Material for this task:
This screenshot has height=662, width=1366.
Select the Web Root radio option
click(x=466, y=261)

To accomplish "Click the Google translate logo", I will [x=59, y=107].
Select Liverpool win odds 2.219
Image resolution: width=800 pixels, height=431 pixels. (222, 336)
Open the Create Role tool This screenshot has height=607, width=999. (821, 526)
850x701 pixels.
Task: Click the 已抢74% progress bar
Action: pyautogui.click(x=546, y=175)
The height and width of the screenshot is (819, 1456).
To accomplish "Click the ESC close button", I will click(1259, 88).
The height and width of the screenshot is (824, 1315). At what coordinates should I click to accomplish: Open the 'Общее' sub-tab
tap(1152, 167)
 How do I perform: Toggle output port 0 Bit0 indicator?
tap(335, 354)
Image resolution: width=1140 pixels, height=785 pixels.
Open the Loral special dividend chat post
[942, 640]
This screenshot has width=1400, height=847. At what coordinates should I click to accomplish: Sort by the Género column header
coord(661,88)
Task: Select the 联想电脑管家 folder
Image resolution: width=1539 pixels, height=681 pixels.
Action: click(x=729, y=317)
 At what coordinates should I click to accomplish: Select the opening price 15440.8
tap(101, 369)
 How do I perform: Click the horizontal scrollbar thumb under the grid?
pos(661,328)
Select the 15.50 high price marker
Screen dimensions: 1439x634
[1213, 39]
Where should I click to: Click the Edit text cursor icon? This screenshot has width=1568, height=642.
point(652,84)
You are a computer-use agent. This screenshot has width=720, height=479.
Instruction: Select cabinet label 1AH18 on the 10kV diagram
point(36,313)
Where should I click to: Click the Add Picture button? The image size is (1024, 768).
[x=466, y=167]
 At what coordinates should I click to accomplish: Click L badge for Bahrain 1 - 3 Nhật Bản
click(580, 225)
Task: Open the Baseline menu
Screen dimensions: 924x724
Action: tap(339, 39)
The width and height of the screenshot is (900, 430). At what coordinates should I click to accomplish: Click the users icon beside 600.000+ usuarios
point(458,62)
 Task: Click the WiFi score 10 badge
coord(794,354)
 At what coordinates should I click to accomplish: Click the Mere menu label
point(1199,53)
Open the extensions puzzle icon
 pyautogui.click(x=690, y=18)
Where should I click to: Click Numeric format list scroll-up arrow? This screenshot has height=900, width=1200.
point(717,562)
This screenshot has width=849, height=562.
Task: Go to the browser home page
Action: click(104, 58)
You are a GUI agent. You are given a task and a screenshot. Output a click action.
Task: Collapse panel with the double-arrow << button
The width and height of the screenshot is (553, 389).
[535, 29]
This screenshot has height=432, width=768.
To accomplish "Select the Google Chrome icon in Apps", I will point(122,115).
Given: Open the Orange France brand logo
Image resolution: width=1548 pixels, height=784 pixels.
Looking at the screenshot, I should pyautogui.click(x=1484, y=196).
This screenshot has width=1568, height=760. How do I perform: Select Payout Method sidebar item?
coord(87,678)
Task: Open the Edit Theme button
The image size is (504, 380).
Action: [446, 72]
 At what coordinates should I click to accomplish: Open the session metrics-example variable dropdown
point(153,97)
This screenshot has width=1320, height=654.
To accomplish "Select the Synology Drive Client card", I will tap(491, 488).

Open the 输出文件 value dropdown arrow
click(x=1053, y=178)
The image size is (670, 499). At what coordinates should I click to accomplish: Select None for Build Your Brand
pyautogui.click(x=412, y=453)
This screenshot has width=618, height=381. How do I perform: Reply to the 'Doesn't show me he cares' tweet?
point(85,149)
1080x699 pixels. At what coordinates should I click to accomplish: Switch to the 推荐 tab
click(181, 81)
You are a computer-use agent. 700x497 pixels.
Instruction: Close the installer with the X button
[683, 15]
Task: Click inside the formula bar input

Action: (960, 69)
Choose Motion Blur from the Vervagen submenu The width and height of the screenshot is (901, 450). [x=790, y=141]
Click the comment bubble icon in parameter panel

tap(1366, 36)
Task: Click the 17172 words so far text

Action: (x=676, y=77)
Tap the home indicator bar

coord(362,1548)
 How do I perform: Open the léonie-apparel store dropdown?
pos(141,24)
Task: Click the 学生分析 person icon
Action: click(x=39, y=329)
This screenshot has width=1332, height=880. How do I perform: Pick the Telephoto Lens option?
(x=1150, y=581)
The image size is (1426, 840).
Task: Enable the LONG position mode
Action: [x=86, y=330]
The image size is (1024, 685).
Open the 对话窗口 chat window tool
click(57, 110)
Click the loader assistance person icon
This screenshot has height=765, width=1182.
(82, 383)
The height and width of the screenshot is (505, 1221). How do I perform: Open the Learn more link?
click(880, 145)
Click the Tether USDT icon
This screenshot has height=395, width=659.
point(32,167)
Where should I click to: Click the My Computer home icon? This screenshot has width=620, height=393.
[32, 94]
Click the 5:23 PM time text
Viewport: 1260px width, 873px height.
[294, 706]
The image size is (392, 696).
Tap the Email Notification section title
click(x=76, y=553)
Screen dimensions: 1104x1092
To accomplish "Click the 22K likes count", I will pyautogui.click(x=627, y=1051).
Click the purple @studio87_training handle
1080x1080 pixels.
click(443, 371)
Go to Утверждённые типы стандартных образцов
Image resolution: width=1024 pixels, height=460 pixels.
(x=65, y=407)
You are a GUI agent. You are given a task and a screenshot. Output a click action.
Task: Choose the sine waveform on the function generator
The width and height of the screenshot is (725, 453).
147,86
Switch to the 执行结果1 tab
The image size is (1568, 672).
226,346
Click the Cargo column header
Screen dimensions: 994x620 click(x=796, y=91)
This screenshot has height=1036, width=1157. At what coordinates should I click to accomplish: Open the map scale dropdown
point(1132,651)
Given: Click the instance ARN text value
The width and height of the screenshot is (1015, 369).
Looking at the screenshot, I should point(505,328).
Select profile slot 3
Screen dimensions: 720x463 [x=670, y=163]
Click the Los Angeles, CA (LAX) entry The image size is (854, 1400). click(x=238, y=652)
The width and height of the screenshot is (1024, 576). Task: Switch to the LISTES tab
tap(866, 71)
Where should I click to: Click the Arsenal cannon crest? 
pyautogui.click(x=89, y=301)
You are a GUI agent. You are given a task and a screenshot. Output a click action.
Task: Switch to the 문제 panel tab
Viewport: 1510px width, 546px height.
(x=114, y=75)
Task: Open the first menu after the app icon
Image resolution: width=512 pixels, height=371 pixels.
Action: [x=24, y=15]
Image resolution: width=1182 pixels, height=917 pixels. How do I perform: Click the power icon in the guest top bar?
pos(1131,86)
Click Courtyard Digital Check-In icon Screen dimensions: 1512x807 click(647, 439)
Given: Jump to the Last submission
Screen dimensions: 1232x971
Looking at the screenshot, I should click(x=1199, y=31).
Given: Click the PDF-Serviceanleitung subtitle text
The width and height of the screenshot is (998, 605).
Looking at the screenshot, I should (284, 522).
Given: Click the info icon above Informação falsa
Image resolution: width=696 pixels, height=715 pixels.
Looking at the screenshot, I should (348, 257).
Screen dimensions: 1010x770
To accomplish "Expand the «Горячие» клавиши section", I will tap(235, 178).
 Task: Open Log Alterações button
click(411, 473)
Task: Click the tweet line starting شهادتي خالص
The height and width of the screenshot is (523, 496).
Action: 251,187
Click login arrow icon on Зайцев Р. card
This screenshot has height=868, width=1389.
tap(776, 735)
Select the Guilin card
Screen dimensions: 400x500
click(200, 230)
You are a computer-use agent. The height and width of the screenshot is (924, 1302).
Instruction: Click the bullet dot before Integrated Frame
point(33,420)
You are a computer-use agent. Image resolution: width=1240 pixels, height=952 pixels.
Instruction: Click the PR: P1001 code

Work required: From the first line to the last, retype the data exactly.

Answer to this exercise:
This screenshot has height=662, width=1366.
Select the Web Root radio option
click(x=466, y=261)

To accomplish "Click the Google translate logo", I will [x=59, y=107].
Select Liverpool win odds 2.219
Image resolution: width=800 pixels, height=431 pixels. (222, 336)
Open the Create Role tool This screenshot has height=607, width=999. (821, 526)
850x701 pixels.
Task: Click the 已抢74% progress bar
Action: pyautogui.click(x=546, y=175)
The height and width of the screenshot is (819, 1456).
To accomplish "Click the ESC close button", I will click(1259, 88).
The height and width of the screenshot is (824, 1315). At what coordinates should I click to accomplish: Open the 'Общее' sub-tab
tap(1152, 167)
 How do I perform: Toggle output port 0 Bit0 indicator?
tap(335, 354)
Image resolution: width=1140 pixels, height=785 pixels.
Open the Loral special dividend chat post
[942, 640]
This screenshot has width=1400, height=847. At what coordinates should I click to accomplish: Sort by the Género column header
coord(661,88)
Task: Select the 联想电脑管家 folder
Image resolution: width=1539 pixels, height=681 pixels.
Action: click(x=729, y=317)
 At what coordinates should I click to accomplish: Select the opening price 15440.8
tap(101, 369)
 How do I perform: Click the horizontal scrollbar thumb under the grid?
pos(661,328)
Select the 15.50 high price marker
Screen dimensions: 1439x634
[1213, 39]
Where should I click to: Click the Edit text cursor icon? This screenshot has width=1568, height=642.
point(652,84)
You are a computer-use agent. This screenshot has width=720, height=479.
Instruction: Select cabinet label 1AH18 on the 10kV diagram
point(36,313)
Where should I click to: Click the Add Picture button? The image size is (1024, 768).
[x=466, y=167]
 At what coordinates should I click to accomplish: Click L badge for Bahrain 1 - 3 Nhật Bản
click(580, 225)
Task: Open the Baseline menu
Screen dimensions: 924x724
Action: tap(339, 39)
The width and height of the screenshot is (900, 430). At what coordinates should I click to accomplish: Click the users icon beside 600.000+ usuarios
point(458,62)
 Task: Click the WiFi score 10 badge
coord(794,354)
 At what coordinates should I click to accomplish: Click the Mere menu label
point(1199,53)
Open the extensions puzzle icon
 pyautogui.click(x=690, y=18)
Where should I click to: Click Numeric format list scroll-up arrow? This screenshot has height=900, width=1200.
point(717,562)
This screenshot has width=849, height=562.
Task: Go to the browser home page
Action: click(104, 58)
You are a GUI agent. You are given a task and a screenshot. Output a click action.
Task: Collapse panel with the double-arrow << button
The width and height of the screenshot is (553, 389).
[535, 29]
This screenshot has height=432, width=768.
To accomplish "Select the Google Chrome icon in Apps", I will point(122,115).
Given: Open the Orange France brand logo
Image resolution: width=1548 pixels, height=784 pixels.
Looking at the screenshot, I should pyautogui.click(x=1484, y=196).
This screenshot has width=1568, height=760. How do I perform: Select Payout Method sidebar item?
coord(87,678)
Task: Open the Edit Theme button
The image size is (504, 380).
Action: [446, 72]
 At what coordinates should I click to accomplish: Open the session metrics-example variable dropdown
point(153,97)
This screenshot has width=1320, height=654.
To accomplish "Select the Synology Drive Client card", I will tap(491, 488).

Open the 输出文件 value dropdown arrow
click(x=1053, y=178)
The image size is (670, 499). At what coordinates should I click to accomplish: Select None for Build Your Brand
pyautogui.click(x=412, y=453)
This screenshot has width=618, height=381. How do I perform: Reply to the 'Doesn't show me he cares' tweet?
point(85,149)
1080x699 pixels. At what coordinates should I click to accomplish: Switch to the 推荐 tab
click(181, 81)
You are a computer-use agent. 700x497 pixels.
Instruction: Close the installer with the X button
[683, 15]
Task: Click inside the formula bar input

Action: (960, 69)
Choose Motion Blur from the Vervagen submenu The width and height of the screenshot is (901, 450). [x=790, y=141]
Click the comment bubble icon in parameter panel

tap(1366, 36)
Task: Click the 17172 words so far text

Action: (x=676, y=77)
Tap the home indicator bar

coord(362,1548)
 How do I perform: Open the léonie-apparel store dropdown?
pos(141,24)
Task: Click the 学生分析 person icon
Action: click(x=39, y=329)
This screenshot has width=1332, height=880. How do I perform: Pick the Telephoto Lens option?
(x=1150, y=581)
The image size is (1426, 840).
Task: Enable the LONG position mode
Action: [x=86, y=330]
The image size is (1024, 685).
Open the 对话窗口 chat window tool
click(57, 110)
Click the loader assistance person icon
This screenshot has height=765, width=1182.
(82, 383)
The height and width of the screenshot is (505, 1221). How do I perform: Open the Learn more link?
click(880, 145)
Click the Tether USDT icon
This screenshot has height=395, width=659.
point(32,167)
Where should I click to: Click the My Computer home icon? This screenshot has width=620, height=393.
[32, 94]
Click the 5:23 PM time text
Viewport: 1260px width, 873px height.
[294, 706]
The image size is (392, 696).
Tap the Email Notification section title
click(x=76, y=553)
Screen dimensions: 1104x1092
To accomplish "Click the 22K likes count", I will pyautogui.click(x=627, y=1051).
Click the purple @studio87_training handle
1080x1080 pixels.
click(443, 371)
Go to Утверждённые типы стандартных образцов
Image resolution: width=1024 pixels, height=460 pixels.
(x=65, y=407)
You are a GUI agent. You are given a task and a screenshot. Output a click action.
Task: Choose the sine waveform on the function generator
The width and height of the screenshot is (725, 453).
147,86
Switch to the 执行结果1 tab
The image size is (1568, 672).
226,346
Click the Cargo column header
Screen dimensions: 994x620 click(x=796, y=91)
This screenshot has height=1036, width=1157. At what coordinates should I click to accomplish: Open the map scale dropdown
point(1132,651)
Given: Click the instance ARN text value
The width and height of the screenshot is (1015, 369).
Looking at the screenshot, I should point(505,328).
Select profile slot 3
Screen dimensions: 720x463 [x=670, y=163]
Click the Los Angeles, CA (LAX) entry The image size is (854, 1400). click(x=238, y=652)
The width and height of the screenshot is (1024, 576). Task: Switch to the LISTES tab
tap(866, 71)
Where should I click to: Click the Arsenal cannon crest? 
pyautogui.click(x=89, y=301)
You are a GUI agent. You are given a task and a screenshot. Output a click action.
Task: Switch to the 문제 panel tab
Viewport: 1510px width, 546px height.
(x=114, y=75)
Task: Open the first menu after the app icon
Image resolution: width=512 pixels, height=371 pixels.
Action: [x=24, y=15]
Image resolution: width=1182 pixels, height=917 pixels. How do I perform: Click the power icon in the guest top bar?
pos(1131,86)
Click Courtyard Digital Check-In icon Screen dimensions: 1512x807 click(647, 439)
Given: Jump to the Last submission
Screen dimensions: 1232x971
Looking at the screenshot, I should click(x=1199, y=31).
Given: Click the PDF-Serviceanleitung subtitle text
The width and height of the screenshot is (998, 605).
Looking at the screenshot, I should (284, 522).
Given: Click the info icon above Informação falsa
Image resolution: width=696 pixels, height=715 pixels.
Looking at the screenshot, I should (348, 257).
Screen dimensions: 1010x770
To accomplish "Expand the «Горячие» клавиши section", I will tap(235, 178).
 Task: Open Log Alterações button
click(411, 473)
Task: Click the tweet line starting شهادتي خالص
The height and width of the screenshot is (523, 496).
Action: 251,187
Click login arrow icon on Зайцев Р. card
This screenshot has height=868, width=1389.
tap(776, 735)
Select the Guilin card
Screen dimensions: 400x500
click(200, 230)
You are a computer-use agent. The height and width of the screenshot is (924, 1302).
Instruction: Click the bullet dot before Integrated Frame
point(33,420)
You are a computer-use agent. Image resolution: width=1240 pixels, height=952 pixels.
Instruction: Click the PR: P1001 code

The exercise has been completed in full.